[Passage shown]:

--- START ---

As a scholar of jazz music and music history, Kenagy’s writing has appeared in publications such as Jazz Perspectives, American Music, American National Biography, The Bulletin of the Society for American Music, and in liner note essays and concert reviews. His doctoral dissertation, George Russell’s Jazz Workshop: The composer’s style and original methods of 1956, received the Nicholas Temperley Award for Excellence in a Dissertation by the musicology faculty of the School of Music at the University of Illinois at Urbana-Champaign. Kenagy has lectured extensively and taught courses in music of the African Diaspora, including West African music and culture, US-based genres of spirituals, string bands, popular music of the 18th-c., blues, ragtime, gospel, early jazz, swing, R&B, Funk and Hip Hop, as well as Latin American and Afro-Latin music and culture, the history of jazz in diverse eras, and history of music in the European tradition.
Kenagy is firmly committed to supporting diversity and equity initiatives in the arts and in education, and to making the world of professional music and music education more inclusive and more accessible for people from historically underrepresented and marginalized groups, and to students from diverse global musical and artistic traditions.

--- END ---

Stored data:
--- START ---

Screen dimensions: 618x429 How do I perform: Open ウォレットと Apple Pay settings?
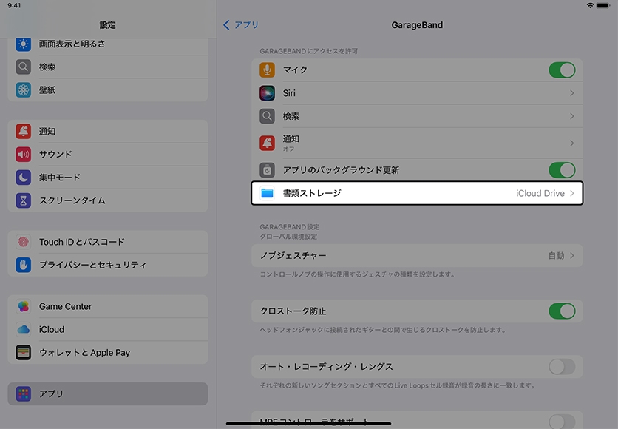tap(84, 353)
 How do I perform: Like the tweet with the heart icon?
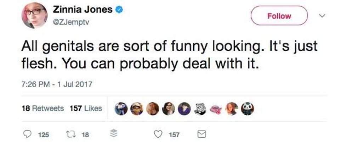[x=159, y=134]
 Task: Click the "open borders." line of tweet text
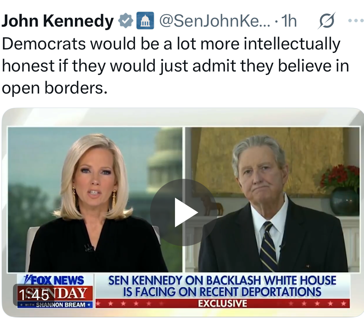tap(55, 89)

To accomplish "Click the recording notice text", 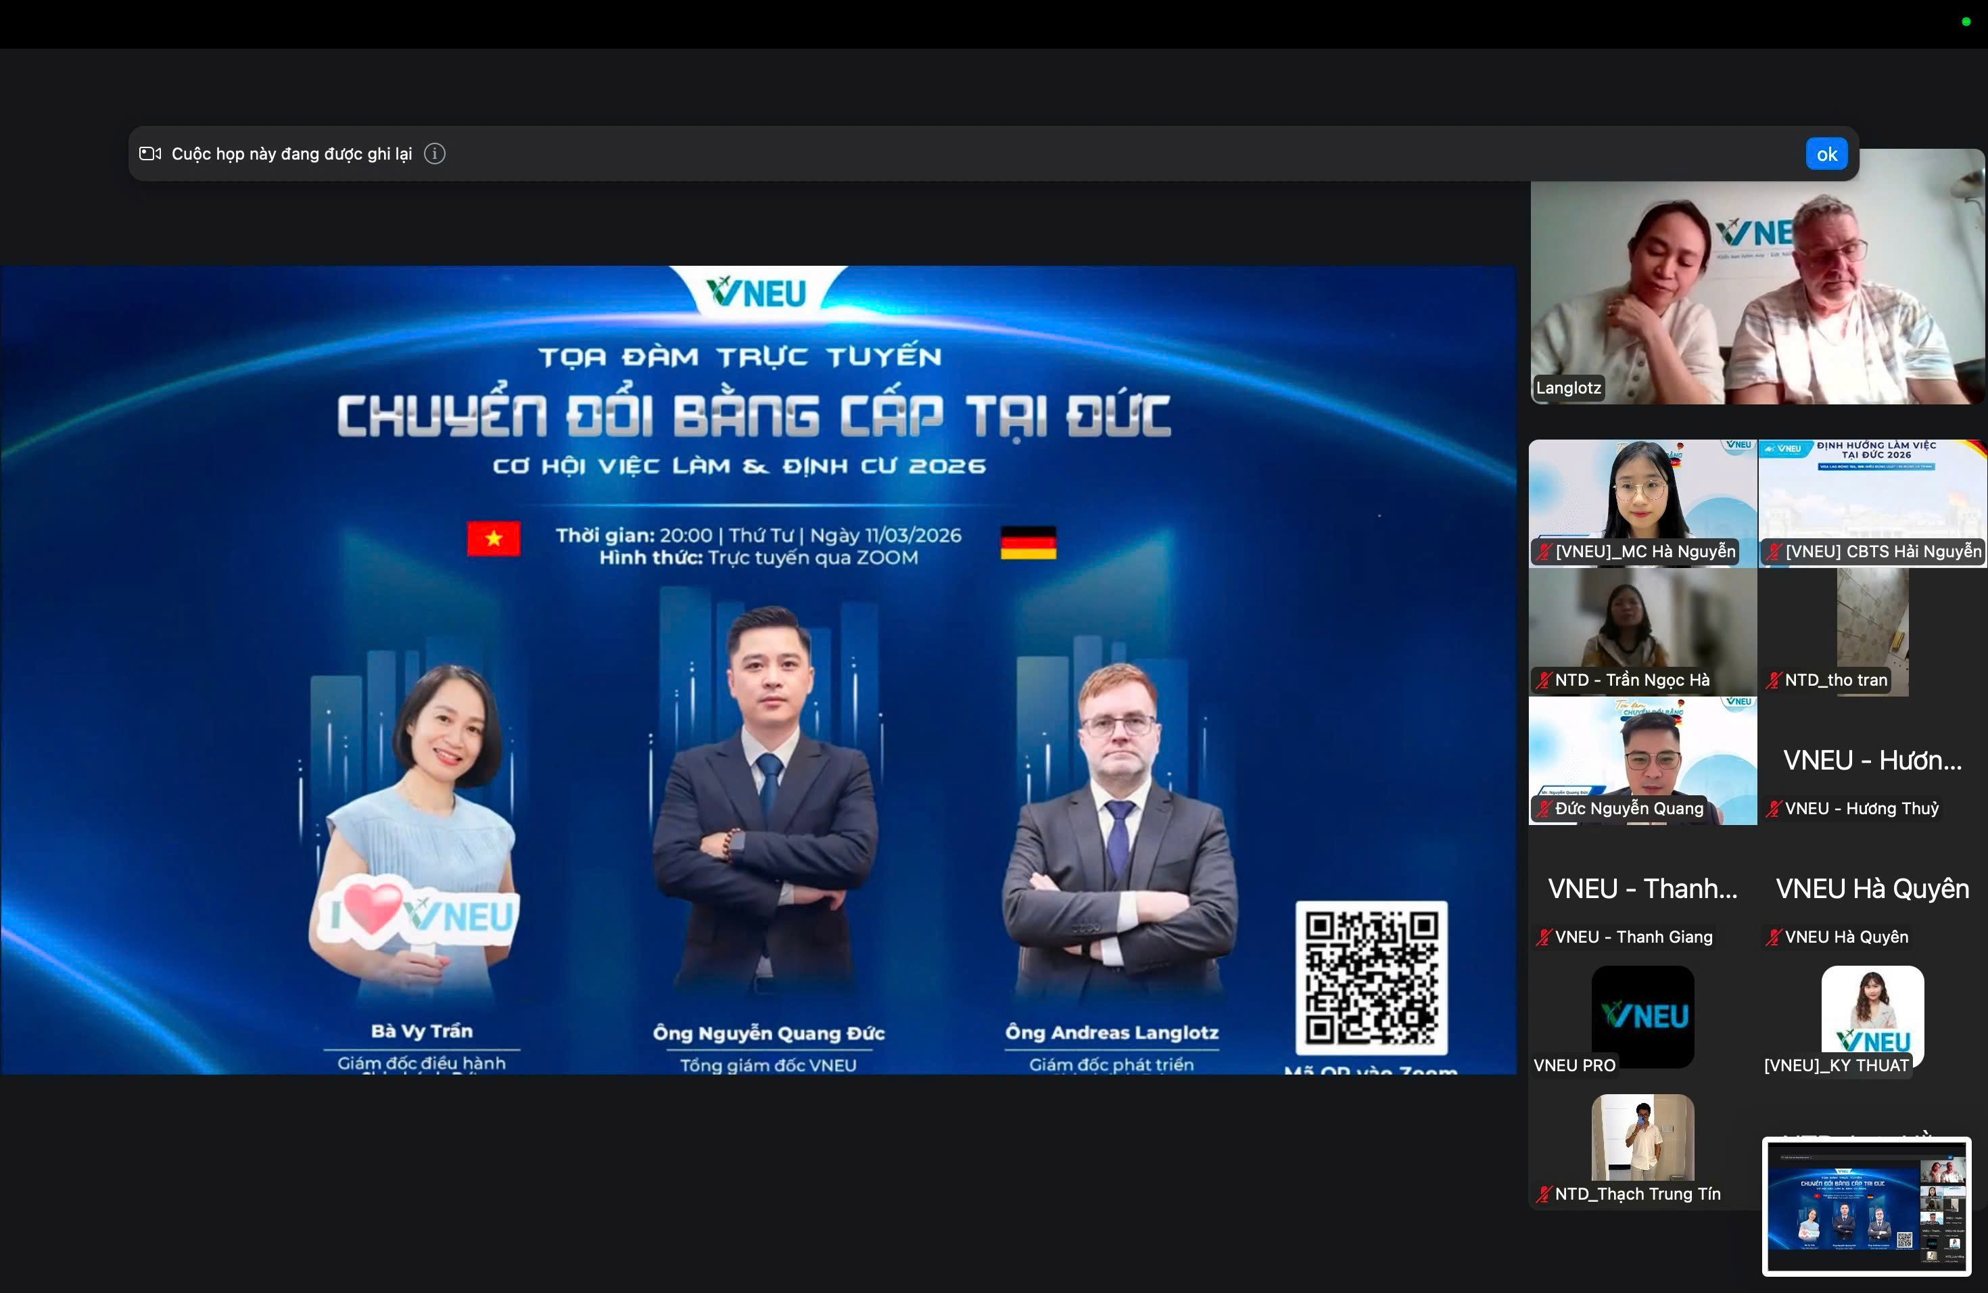I will pyautogui.click(x=292, y=154).
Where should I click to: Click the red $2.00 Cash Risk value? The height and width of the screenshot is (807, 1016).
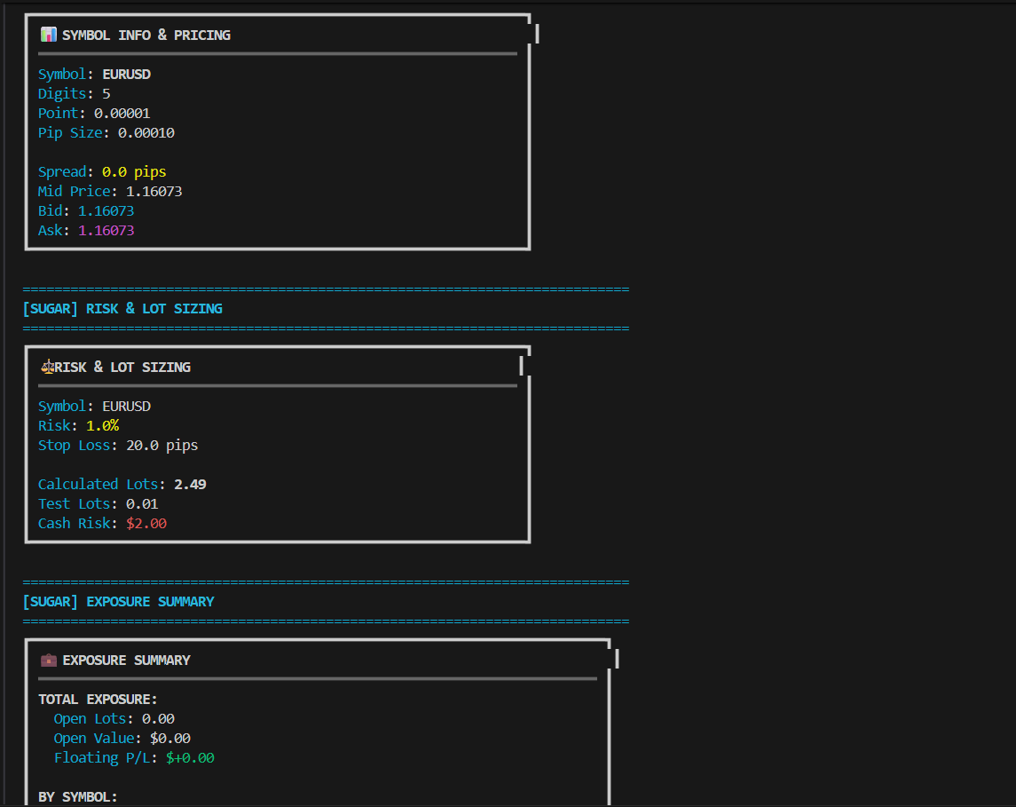pos(146,523)
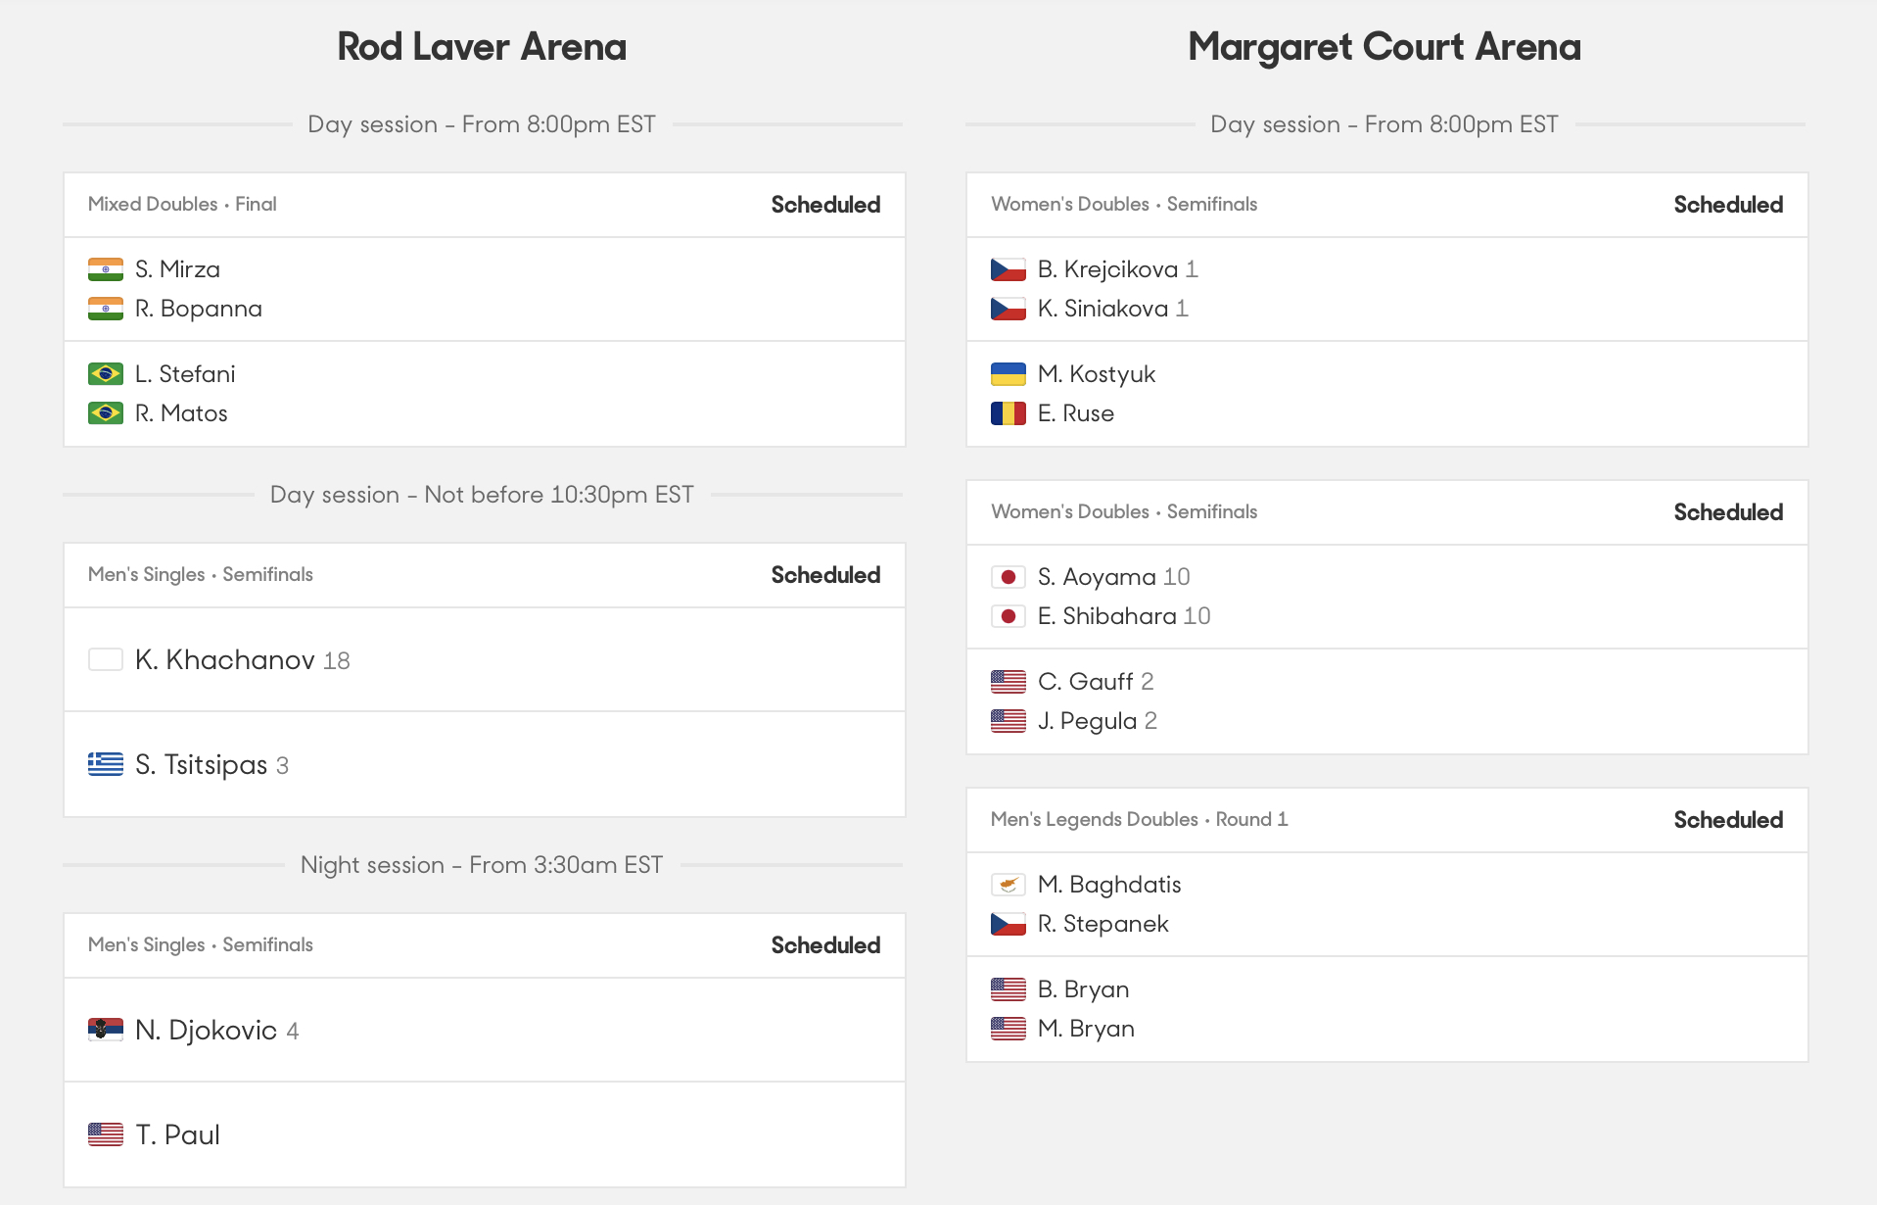Screen dimensions: 1877x1205
Task: Click Mixed Doubles Final match header
Action: [485, 205]
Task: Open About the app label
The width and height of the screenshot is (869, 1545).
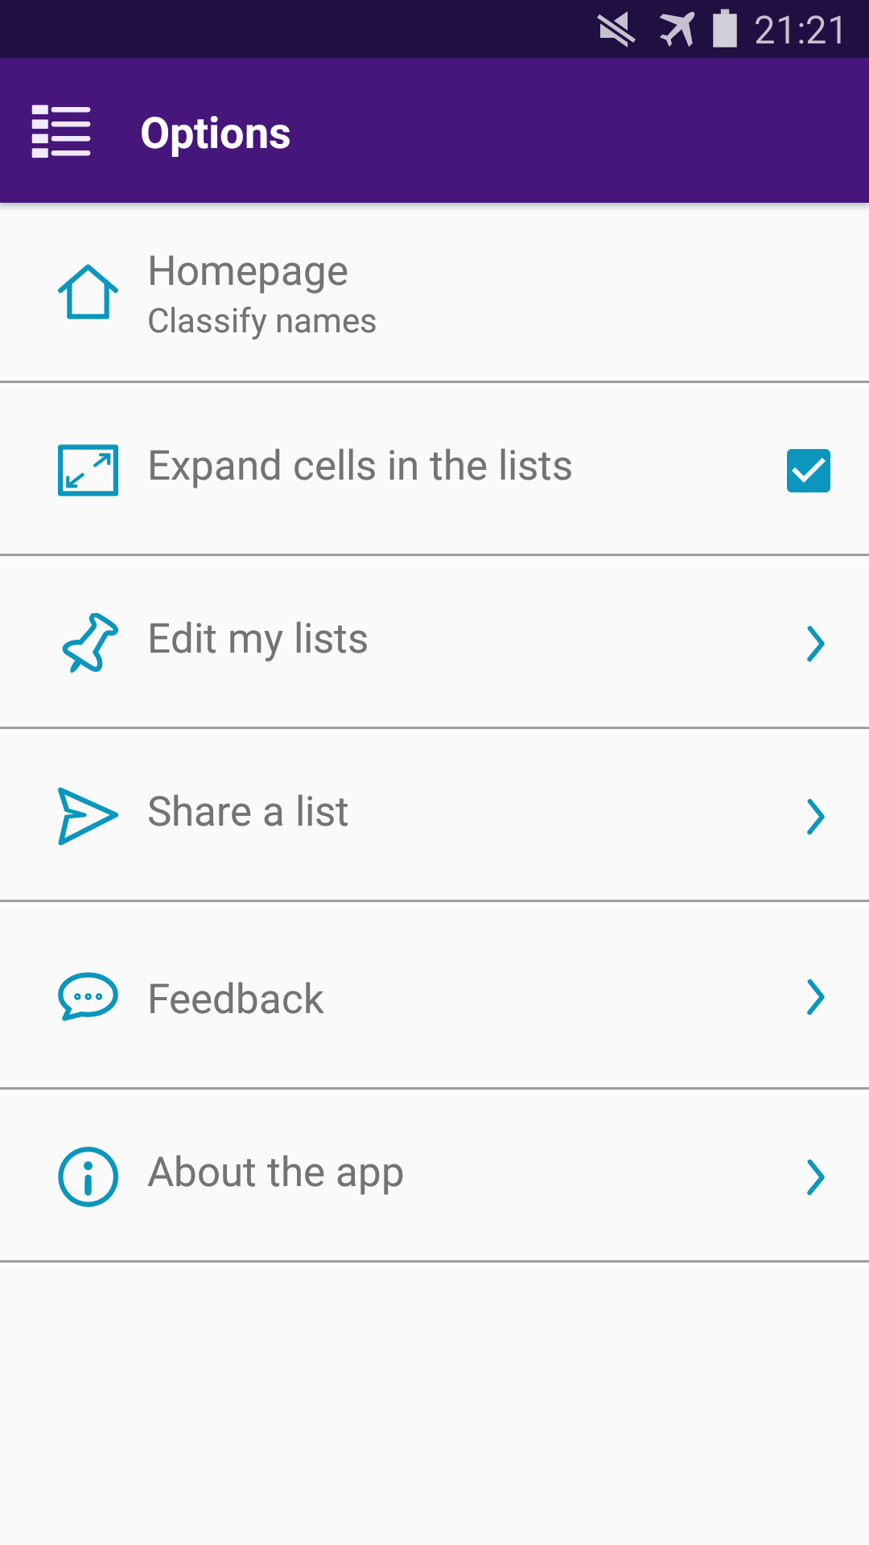Action: click(x=275, y=1172)
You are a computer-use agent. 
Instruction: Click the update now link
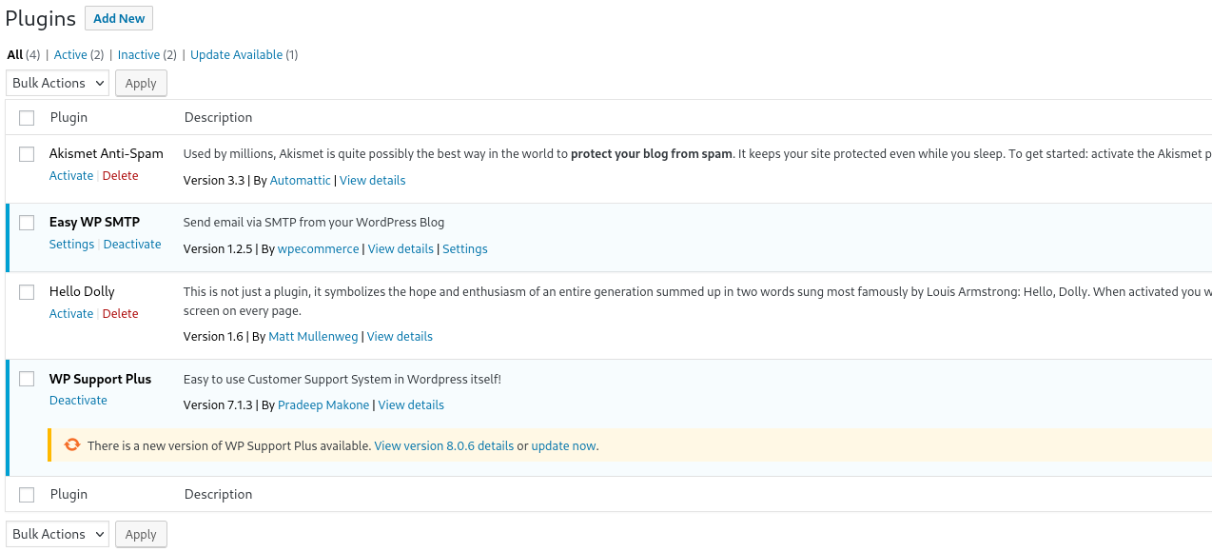(563, 446)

--- END ---

[Given exercise A]: Rewrite the stored-data entries, beginning at the line that contains "Task: Open About the app label" and stopping after the last line of the entries. Include those lines and the requests in them. Multiply each coordinate in the answers by 1.9 and round to whole numbers with halves rounded up, and leave the pictures out.
[Given exercise B]: Continue the passage about Kenagy's scholarship and teaching from where it stops.

[Answer A]:
Task: Open About the app label
The width and height of the screenshot is (869, 1545).
Action: click(x=523, y=2227)
You are a computer-use agent. 
Instruction: Click the update now link
(1070, 847)

[Answer B]:
Kenagy grew up in Seattle, Washington, and began to learn jazz music through the public school band programs and from the local jazz community. In high school and later at New England Conservatory he had an opportunity to perform widely in the US and abroad, and to experience music and learn first-hand from many elders and jazz masters, including Lionel Hampton, Harry “Sweets” Edison, Hank Jones, J.J. Johnson, George Russell, Ray Brown, Elvin Jones, Ernestine Anderson, Abbey Lincoln, Benny Golson, Bob Brookmeyer, Barry Harris, Sonny Rollins, Slide Hampton and Steve Lacy.
At MassArt, Kenagy teaches History of Jazz and Black Female Voices in American Music, 1920-1975 in the Humanities Department.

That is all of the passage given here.